Do this: Copy out every line in the items below that contains the word "each". Case counts.

Data section:

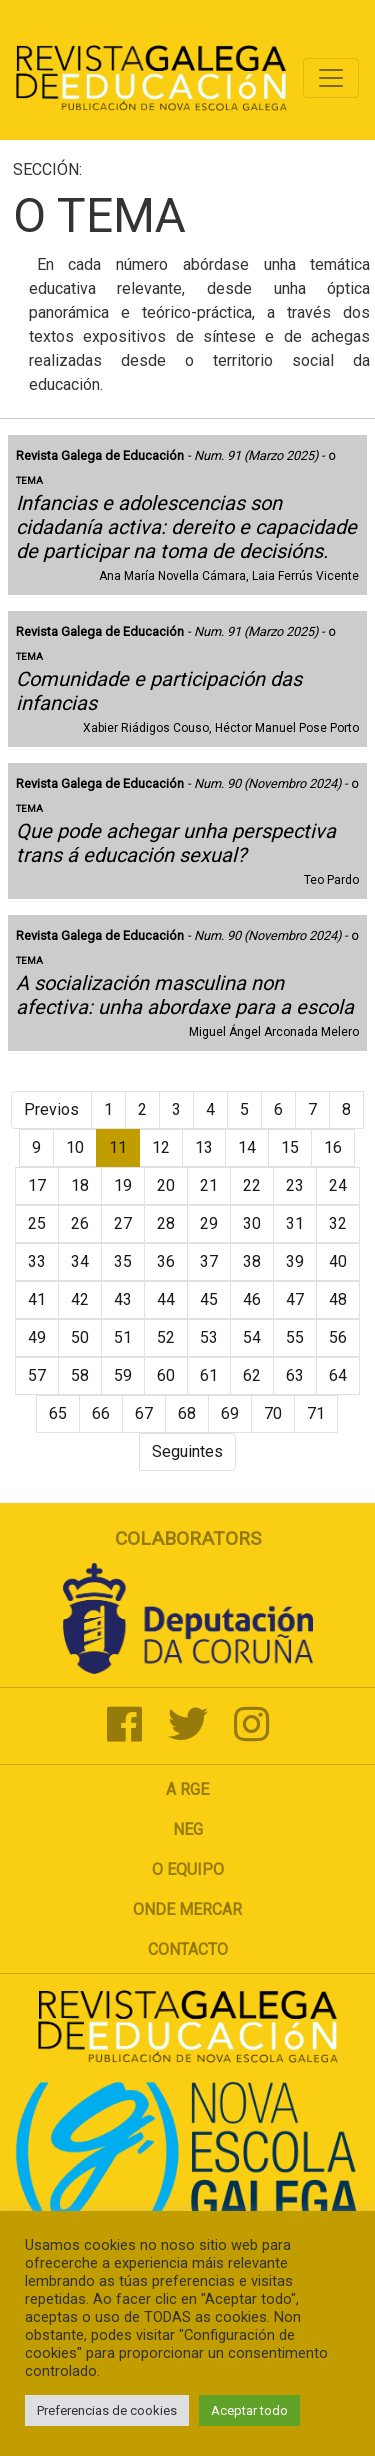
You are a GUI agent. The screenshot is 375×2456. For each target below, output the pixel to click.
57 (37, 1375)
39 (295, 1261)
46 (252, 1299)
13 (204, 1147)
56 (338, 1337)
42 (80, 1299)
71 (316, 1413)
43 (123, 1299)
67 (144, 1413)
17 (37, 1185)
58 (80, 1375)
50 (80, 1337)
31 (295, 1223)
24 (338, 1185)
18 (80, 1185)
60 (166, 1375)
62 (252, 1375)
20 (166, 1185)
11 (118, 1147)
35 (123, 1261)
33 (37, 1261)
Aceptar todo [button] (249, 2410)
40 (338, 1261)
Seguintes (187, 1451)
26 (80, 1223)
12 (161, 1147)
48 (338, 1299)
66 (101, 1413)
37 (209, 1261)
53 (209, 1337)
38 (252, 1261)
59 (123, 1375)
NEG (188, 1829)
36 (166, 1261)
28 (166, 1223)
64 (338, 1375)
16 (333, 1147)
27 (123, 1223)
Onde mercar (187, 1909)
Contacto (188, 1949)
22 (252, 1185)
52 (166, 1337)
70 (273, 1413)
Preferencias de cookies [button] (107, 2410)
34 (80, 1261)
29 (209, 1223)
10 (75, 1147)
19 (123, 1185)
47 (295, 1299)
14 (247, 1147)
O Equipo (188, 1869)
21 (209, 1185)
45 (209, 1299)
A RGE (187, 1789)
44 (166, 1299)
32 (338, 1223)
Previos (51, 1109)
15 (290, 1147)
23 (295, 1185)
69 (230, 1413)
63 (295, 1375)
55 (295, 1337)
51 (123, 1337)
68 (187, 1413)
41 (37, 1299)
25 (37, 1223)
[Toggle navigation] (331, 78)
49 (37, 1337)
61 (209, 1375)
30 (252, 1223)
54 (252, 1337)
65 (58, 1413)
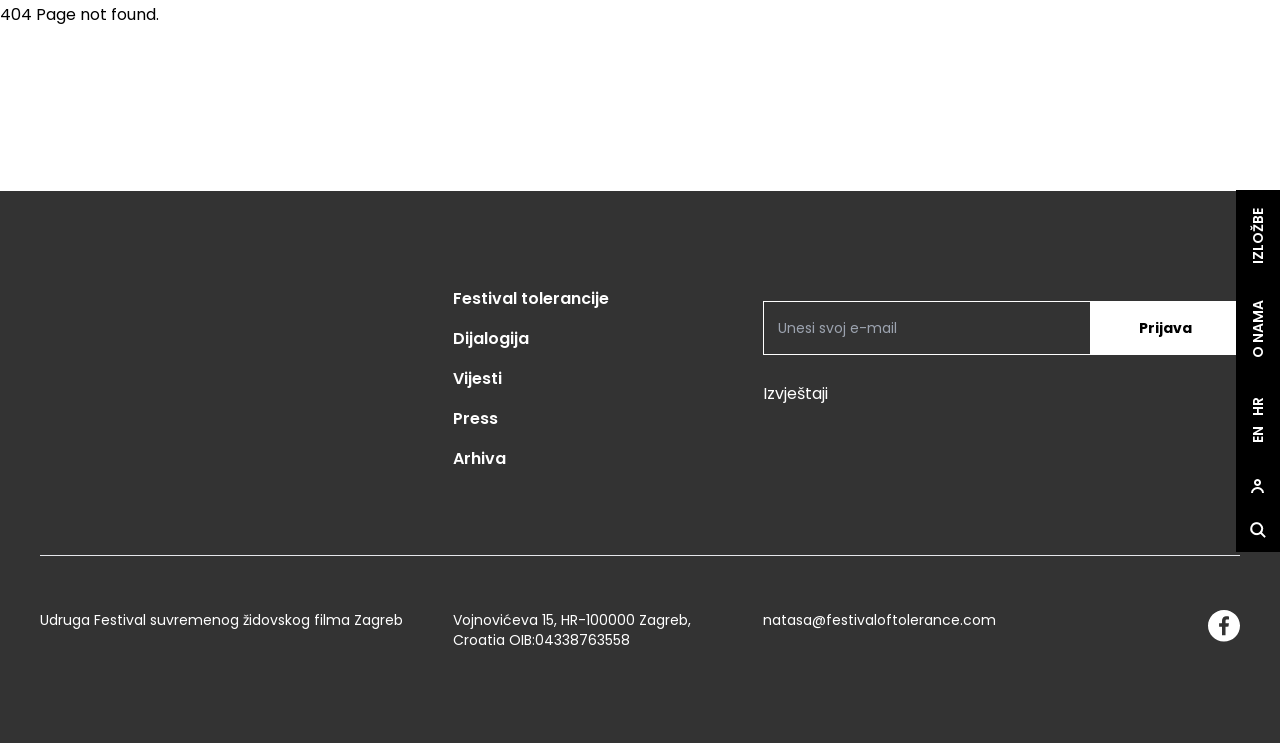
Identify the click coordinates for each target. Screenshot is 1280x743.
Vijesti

...

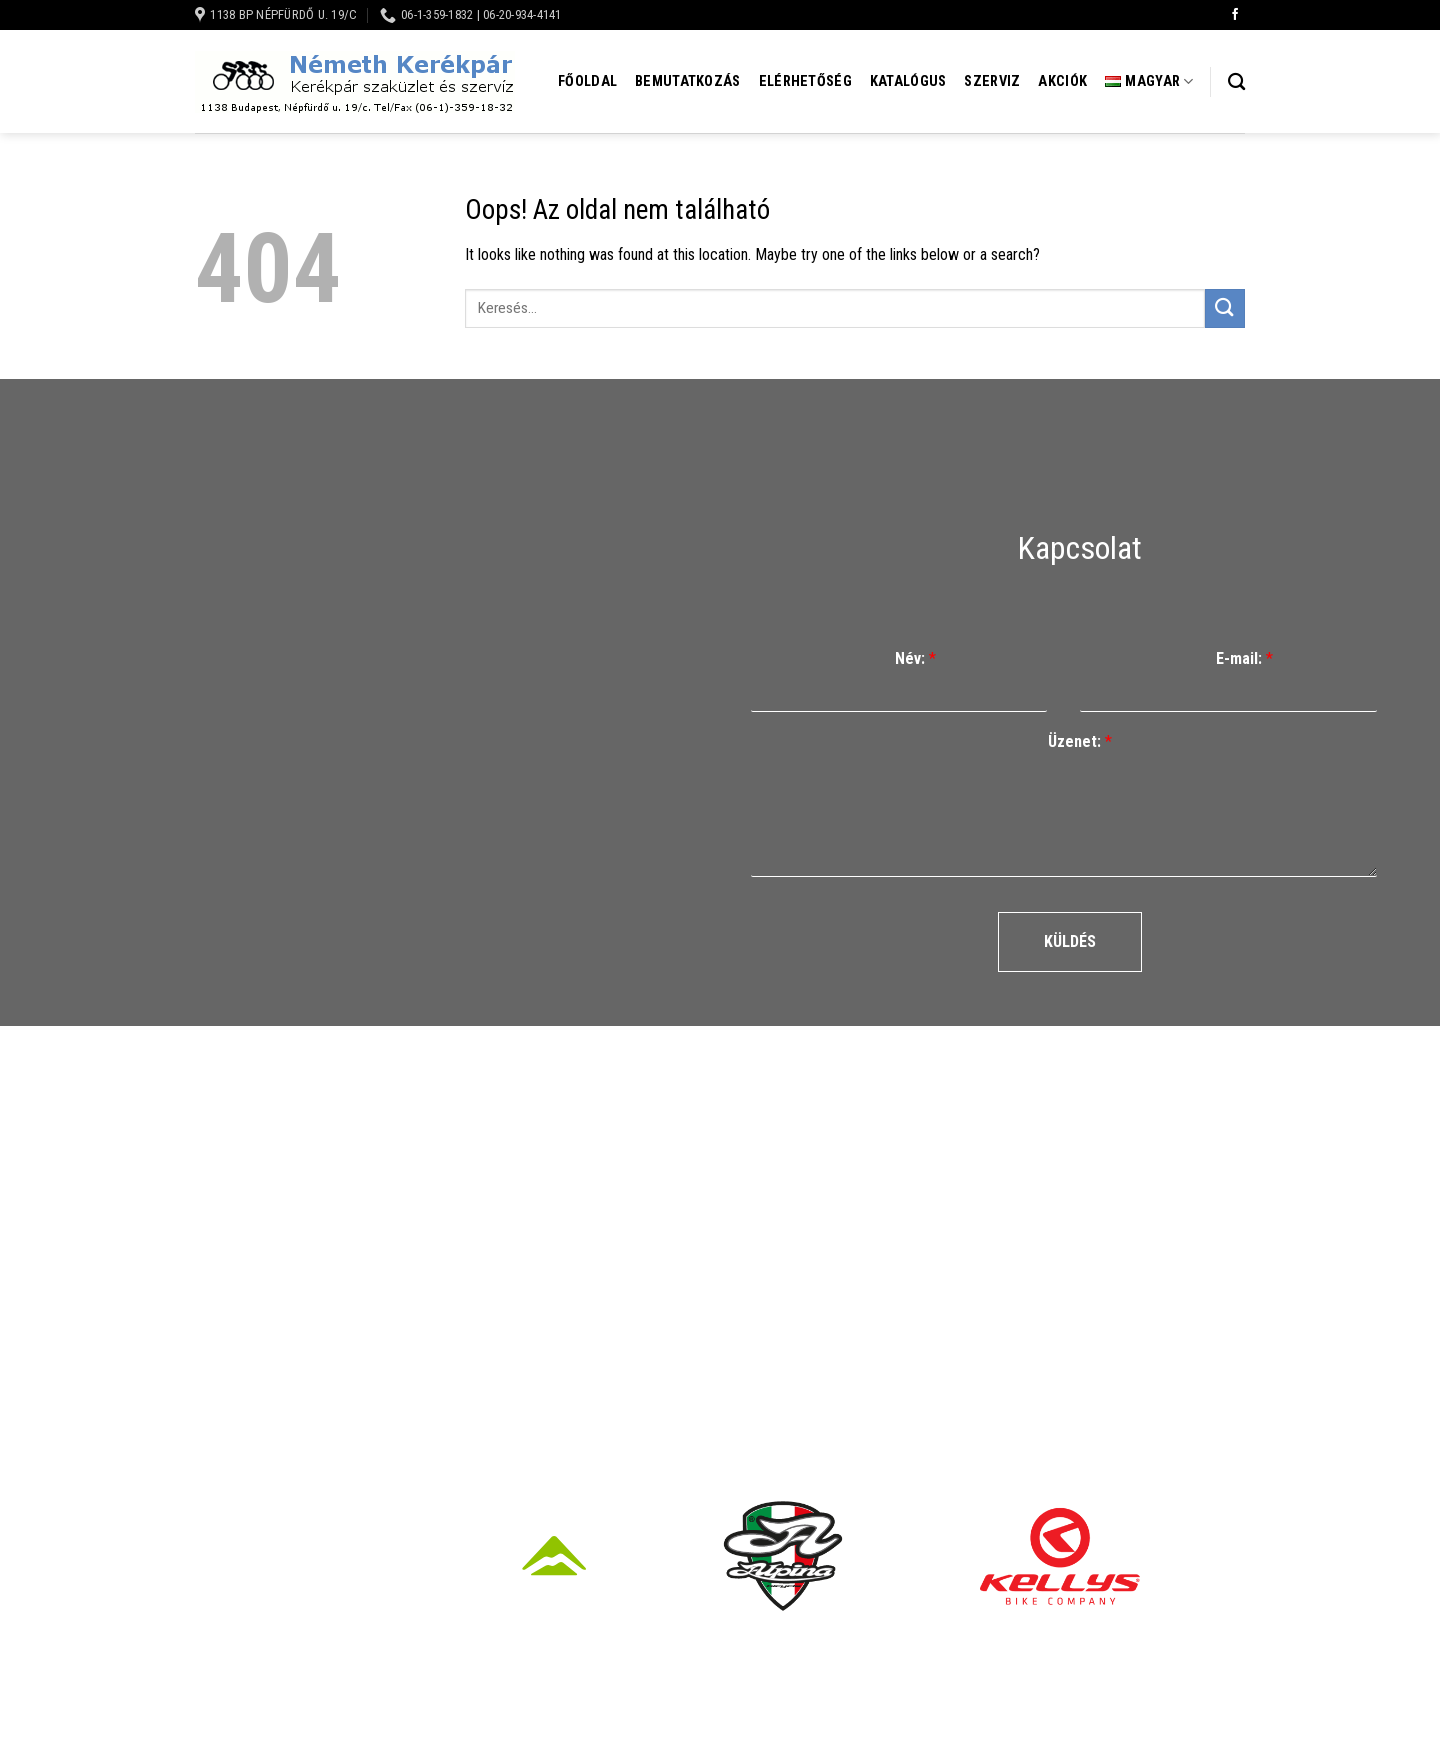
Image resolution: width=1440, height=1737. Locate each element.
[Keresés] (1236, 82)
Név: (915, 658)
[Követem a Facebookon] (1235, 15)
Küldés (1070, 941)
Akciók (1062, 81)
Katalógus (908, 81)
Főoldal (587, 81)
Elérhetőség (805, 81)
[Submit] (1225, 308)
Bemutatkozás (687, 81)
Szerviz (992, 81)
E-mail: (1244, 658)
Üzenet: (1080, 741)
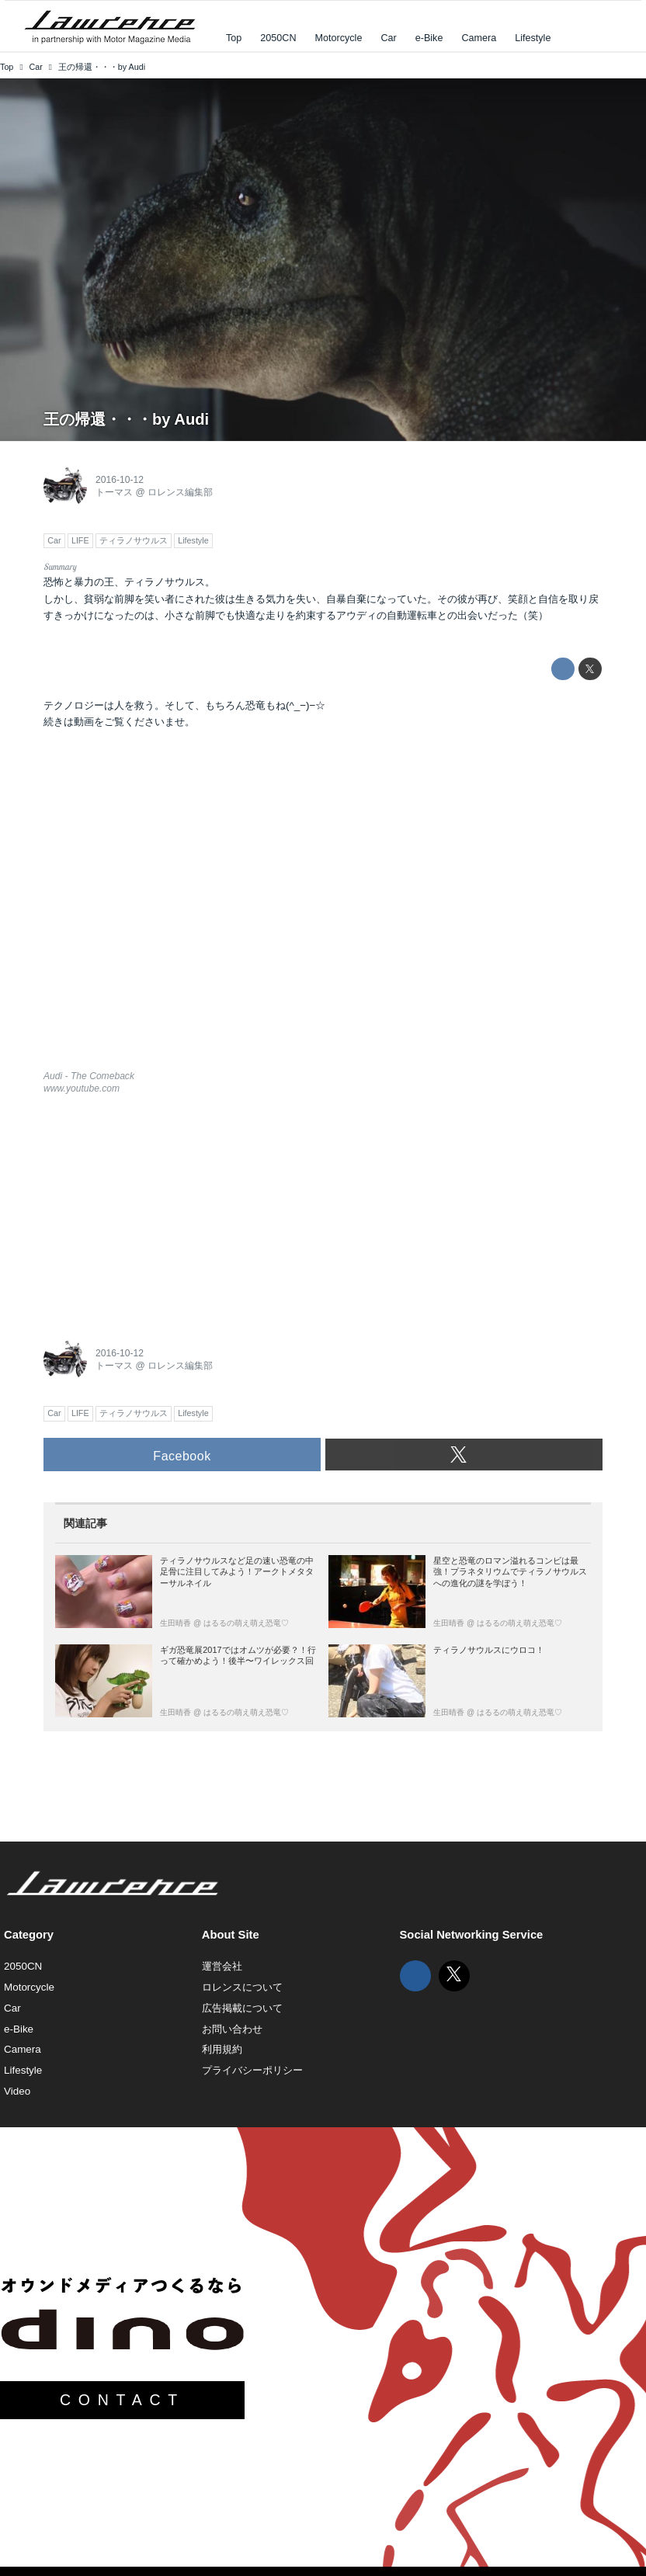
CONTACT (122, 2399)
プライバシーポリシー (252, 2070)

Response to this task:
You are a GUI agent. The screenshot is 375×2456. For each target below, output the pixel to click.
Identify the click coordinates for each target. Screenshot is 1280x743.
Image resolution: width=1440, height=1737. Locate each element.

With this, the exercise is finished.